Here’s the second installment in our ASO Ninja Profiles series that we started last week. Is there an ASO Ninja you’d like to learn more about? Drop us a note in the comments and we’ll feature them.
Supervisor of Customer Service
Where do you live?
North Central Philadelphia, PA
What are the most common issues you find customers have day to day?
Most of the issues we encounter are password resets or firewall removals and the like.
What blogs/sites do you follow to keep your skills sharp?
Usually just Slashdot plus some security-related announcement services here and there on the side:
The GLSA (Gentoo Linux Security Advisories)
The CVE (Common Vulnerabilities & Exposures)

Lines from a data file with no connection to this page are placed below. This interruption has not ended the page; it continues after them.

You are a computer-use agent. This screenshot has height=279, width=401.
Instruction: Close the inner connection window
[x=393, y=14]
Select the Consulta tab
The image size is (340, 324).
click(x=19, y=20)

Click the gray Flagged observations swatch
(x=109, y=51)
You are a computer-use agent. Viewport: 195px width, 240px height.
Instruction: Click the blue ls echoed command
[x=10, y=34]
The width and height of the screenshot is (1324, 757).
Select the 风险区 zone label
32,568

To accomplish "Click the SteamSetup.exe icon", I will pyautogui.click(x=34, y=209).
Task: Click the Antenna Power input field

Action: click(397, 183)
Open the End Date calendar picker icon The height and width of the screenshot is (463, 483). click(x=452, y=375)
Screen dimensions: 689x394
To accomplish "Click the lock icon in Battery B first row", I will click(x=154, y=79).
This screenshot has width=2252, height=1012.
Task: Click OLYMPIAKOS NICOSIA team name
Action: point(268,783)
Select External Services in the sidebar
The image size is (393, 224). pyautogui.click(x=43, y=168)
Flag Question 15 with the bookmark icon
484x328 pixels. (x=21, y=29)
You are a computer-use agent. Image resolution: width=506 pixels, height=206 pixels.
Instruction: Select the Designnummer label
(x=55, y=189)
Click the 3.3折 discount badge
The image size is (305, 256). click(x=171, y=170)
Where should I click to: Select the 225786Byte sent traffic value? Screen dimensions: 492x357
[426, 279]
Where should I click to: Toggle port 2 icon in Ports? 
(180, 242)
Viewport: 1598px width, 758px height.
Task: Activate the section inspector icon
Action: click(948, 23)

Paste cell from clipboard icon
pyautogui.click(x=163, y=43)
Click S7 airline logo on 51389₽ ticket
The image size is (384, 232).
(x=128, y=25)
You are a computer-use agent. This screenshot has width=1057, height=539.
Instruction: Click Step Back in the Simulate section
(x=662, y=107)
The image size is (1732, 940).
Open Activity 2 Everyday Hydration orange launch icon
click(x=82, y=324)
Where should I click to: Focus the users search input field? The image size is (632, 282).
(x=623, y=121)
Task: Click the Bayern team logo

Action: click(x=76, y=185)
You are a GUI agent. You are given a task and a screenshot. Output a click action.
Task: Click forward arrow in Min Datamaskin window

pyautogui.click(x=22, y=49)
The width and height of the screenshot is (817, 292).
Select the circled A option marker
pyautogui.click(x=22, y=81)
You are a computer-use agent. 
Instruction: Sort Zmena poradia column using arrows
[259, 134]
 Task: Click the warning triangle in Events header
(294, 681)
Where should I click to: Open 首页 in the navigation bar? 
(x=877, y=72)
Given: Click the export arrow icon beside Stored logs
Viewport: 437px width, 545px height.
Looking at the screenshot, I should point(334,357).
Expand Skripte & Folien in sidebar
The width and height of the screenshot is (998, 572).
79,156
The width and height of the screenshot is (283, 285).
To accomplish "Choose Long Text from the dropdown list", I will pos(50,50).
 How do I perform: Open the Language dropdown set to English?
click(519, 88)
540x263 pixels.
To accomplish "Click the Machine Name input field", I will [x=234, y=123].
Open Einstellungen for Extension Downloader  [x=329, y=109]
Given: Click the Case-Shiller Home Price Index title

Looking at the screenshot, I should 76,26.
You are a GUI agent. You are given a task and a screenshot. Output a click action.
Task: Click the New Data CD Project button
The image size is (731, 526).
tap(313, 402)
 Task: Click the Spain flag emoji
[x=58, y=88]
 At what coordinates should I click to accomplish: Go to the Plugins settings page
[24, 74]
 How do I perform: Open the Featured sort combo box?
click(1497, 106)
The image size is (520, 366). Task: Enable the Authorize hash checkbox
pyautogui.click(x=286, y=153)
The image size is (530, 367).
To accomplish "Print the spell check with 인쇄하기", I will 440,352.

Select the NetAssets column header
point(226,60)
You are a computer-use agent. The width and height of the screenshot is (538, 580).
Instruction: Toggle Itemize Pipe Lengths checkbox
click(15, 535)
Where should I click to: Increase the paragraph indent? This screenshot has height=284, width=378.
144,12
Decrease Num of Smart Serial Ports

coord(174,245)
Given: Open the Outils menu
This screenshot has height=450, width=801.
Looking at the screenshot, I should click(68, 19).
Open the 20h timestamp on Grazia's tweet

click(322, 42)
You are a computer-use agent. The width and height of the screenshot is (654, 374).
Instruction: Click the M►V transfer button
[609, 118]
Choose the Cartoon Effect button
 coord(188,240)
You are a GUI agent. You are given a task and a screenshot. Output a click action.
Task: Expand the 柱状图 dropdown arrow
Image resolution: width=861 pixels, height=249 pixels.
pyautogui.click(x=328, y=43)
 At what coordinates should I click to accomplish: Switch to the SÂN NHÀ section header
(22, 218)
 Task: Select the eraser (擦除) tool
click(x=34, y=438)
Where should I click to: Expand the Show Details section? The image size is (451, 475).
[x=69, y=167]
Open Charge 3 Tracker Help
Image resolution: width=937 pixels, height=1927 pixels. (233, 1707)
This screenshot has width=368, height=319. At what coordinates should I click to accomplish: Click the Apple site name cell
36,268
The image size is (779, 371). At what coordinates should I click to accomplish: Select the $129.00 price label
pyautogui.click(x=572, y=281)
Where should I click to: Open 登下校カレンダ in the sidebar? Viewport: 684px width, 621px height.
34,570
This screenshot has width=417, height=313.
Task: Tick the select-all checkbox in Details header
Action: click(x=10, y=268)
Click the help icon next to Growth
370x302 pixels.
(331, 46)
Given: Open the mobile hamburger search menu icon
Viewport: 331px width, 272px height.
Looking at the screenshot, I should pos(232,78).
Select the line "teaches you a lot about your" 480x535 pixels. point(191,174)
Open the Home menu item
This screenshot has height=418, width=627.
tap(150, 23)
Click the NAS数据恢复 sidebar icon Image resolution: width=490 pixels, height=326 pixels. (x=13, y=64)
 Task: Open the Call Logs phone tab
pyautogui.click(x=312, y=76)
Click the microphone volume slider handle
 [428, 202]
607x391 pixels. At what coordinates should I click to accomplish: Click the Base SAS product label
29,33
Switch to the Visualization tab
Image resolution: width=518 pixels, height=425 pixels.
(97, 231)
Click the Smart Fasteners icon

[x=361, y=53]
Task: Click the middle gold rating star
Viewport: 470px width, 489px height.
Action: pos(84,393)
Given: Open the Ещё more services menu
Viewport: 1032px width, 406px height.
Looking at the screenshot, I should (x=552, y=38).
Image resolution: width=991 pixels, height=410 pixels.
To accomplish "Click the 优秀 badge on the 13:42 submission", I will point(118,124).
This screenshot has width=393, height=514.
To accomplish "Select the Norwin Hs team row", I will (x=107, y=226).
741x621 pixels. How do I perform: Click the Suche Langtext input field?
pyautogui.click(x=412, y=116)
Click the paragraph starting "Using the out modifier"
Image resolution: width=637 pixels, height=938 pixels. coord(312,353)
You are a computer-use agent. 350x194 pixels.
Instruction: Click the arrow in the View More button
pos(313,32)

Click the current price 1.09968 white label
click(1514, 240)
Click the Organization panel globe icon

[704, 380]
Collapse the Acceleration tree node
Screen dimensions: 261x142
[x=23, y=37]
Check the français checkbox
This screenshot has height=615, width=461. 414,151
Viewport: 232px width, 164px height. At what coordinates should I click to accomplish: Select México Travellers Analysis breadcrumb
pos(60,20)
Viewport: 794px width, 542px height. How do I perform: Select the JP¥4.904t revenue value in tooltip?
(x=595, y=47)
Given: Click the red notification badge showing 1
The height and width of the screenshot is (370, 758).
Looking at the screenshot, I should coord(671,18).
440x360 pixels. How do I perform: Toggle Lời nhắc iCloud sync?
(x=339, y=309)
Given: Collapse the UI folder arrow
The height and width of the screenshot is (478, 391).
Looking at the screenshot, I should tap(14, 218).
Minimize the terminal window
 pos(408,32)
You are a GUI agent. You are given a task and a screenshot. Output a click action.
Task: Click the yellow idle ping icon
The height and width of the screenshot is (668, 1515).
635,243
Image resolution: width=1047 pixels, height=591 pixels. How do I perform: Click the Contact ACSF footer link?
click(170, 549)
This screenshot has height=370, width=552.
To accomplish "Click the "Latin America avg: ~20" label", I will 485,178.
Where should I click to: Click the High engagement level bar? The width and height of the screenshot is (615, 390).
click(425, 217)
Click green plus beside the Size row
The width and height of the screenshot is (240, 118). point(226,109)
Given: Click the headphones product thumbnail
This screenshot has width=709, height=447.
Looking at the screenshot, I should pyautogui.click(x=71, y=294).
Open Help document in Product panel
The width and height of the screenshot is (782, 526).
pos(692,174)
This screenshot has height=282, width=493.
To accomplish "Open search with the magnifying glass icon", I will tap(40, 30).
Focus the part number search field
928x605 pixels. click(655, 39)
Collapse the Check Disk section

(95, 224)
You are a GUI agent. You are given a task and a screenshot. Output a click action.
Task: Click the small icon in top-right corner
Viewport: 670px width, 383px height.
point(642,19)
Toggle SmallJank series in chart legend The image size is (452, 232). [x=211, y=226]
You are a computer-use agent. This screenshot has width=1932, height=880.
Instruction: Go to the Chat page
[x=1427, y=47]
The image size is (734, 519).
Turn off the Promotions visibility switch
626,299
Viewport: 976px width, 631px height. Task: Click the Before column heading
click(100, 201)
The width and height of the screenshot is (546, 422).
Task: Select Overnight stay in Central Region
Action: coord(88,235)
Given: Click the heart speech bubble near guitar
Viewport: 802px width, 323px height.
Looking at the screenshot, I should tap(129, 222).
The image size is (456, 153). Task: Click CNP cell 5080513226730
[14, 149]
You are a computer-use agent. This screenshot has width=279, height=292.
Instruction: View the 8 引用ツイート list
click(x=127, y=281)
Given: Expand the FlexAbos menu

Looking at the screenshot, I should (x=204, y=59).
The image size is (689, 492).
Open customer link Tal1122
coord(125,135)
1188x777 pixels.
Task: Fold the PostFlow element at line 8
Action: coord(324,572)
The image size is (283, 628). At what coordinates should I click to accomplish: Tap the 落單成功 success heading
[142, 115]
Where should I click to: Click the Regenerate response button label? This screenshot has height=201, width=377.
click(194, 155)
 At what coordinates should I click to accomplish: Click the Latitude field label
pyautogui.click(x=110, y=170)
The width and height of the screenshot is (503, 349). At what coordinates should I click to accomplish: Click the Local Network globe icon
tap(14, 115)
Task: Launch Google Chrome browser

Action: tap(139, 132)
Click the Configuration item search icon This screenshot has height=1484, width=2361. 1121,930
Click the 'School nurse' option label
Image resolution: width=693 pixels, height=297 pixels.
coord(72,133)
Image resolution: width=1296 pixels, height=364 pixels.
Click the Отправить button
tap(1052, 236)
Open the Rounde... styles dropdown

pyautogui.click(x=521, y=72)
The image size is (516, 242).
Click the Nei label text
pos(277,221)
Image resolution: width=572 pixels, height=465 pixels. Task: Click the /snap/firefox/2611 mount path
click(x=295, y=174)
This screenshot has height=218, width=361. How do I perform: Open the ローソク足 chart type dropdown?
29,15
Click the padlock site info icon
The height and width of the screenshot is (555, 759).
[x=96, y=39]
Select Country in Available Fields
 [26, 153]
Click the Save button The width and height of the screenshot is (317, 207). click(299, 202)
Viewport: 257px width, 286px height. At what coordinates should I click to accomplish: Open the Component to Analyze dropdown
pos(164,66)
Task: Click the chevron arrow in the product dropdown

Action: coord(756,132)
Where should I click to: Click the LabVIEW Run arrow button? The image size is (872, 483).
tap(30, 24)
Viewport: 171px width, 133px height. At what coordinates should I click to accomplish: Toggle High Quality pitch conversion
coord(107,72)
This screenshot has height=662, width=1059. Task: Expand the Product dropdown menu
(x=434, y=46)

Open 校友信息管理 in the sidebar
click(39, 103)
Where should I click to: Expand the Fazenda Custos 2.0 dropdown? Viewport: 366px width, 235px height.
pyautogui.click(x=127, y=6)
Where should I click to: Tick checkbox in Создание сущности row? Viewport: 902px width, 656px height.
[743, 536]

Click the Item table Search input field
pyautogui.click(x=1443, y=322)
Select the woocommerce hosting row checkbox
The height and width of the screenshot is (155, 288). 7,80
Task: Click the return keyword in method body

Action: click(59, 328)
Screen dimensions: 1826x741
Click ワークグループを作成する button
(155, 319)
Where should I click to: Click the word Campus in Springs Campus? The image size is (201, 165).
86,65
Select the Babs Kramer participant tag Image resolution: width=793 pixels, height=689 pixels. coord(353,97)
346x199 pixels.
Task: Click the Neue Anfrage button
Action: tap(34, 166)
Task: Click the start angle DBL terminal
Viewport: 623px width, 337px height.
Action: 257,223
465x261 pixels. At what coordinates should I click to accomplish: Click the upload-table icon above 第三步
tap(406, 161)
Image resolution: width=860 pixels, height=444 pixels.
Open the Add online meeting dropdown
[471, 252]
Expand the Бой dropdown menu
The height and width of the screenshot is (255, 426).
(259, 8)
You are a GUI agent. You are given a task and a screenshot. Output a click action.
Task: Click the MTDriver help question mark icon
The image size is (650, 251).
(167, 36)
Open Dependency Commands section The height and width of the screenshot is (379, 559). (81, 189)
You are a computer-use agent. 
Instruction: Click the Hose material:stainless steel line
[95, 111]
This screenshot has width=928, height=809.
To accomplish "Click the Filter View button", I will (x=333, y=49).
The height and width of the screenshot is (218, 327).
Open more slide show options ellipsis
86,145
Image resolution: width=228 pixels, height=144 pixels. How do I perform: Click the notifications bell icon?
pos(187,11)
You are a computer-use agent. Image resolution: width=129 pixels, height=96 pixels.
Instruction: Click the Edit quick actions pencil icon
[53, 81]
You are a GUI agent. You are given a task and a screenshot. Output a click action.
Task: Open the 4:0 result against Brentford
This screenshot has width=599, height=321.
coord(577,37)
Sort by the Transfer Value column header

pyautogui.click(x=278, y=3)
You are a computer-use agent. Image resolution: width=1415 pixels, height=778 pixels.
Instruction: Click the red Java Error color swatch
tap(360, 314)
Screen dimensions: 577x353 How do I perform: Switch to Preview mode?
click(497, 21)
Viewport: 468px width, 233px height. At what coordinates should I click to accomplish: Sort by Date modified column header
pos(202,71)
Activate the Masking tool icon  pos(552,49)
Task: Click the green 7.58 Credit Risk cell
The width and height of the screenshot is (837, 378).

The LKML (Linux Kernel Mailing List)
NANOG (North American Network Operators Group)
FD (Full Disclosure Mailing List)
I also follow the Philadelphia Area Linux User Group mailing list.
Any quick tips/advice for our customers that you feel can enhance their experience with ASO?
1.) Make sure you use an email address as your authorized contact that *isn’t* hosted on your plan with us. This ensures quick verification.
2.) Along similar lines, make sure you always submit tickets using a pre-verified portal (such as the Client Area) or from the authorized contact email address.
Quake (I-III only. Oh, id, how you have fallen)/QuakeWorld, Quake Team Fortress, Doom I-II, Unreal Gold, Unreal Tournament GOTY/UT2K4, Rise of the Triad, Marathon/AlephOne, Warsow, Team Fortress Classic, Fortress Forever…
Anyone want to deathmatch? When I’m NOT playing games as old as some of my friends, I’m watching various clips on YouTube or the like.
What inspires you?
My faith, my community, and people who make some pretty big mistakes but are able to learn from them. And macaroni and cheese. My word, macaroni and cheese. You know life has a higher purpose when things like macaroni and cheese exist.
Favorite customer experience thus far:
One of our customers sent us cookies after a long and intricate issue! That was pretty cool of them. But really, any time a customer just takes the time to say “Hey, I like all of you. You’re pretty cool.” Any time a customer shows any sort of appreciation, it gives you warm and fuzzies all over.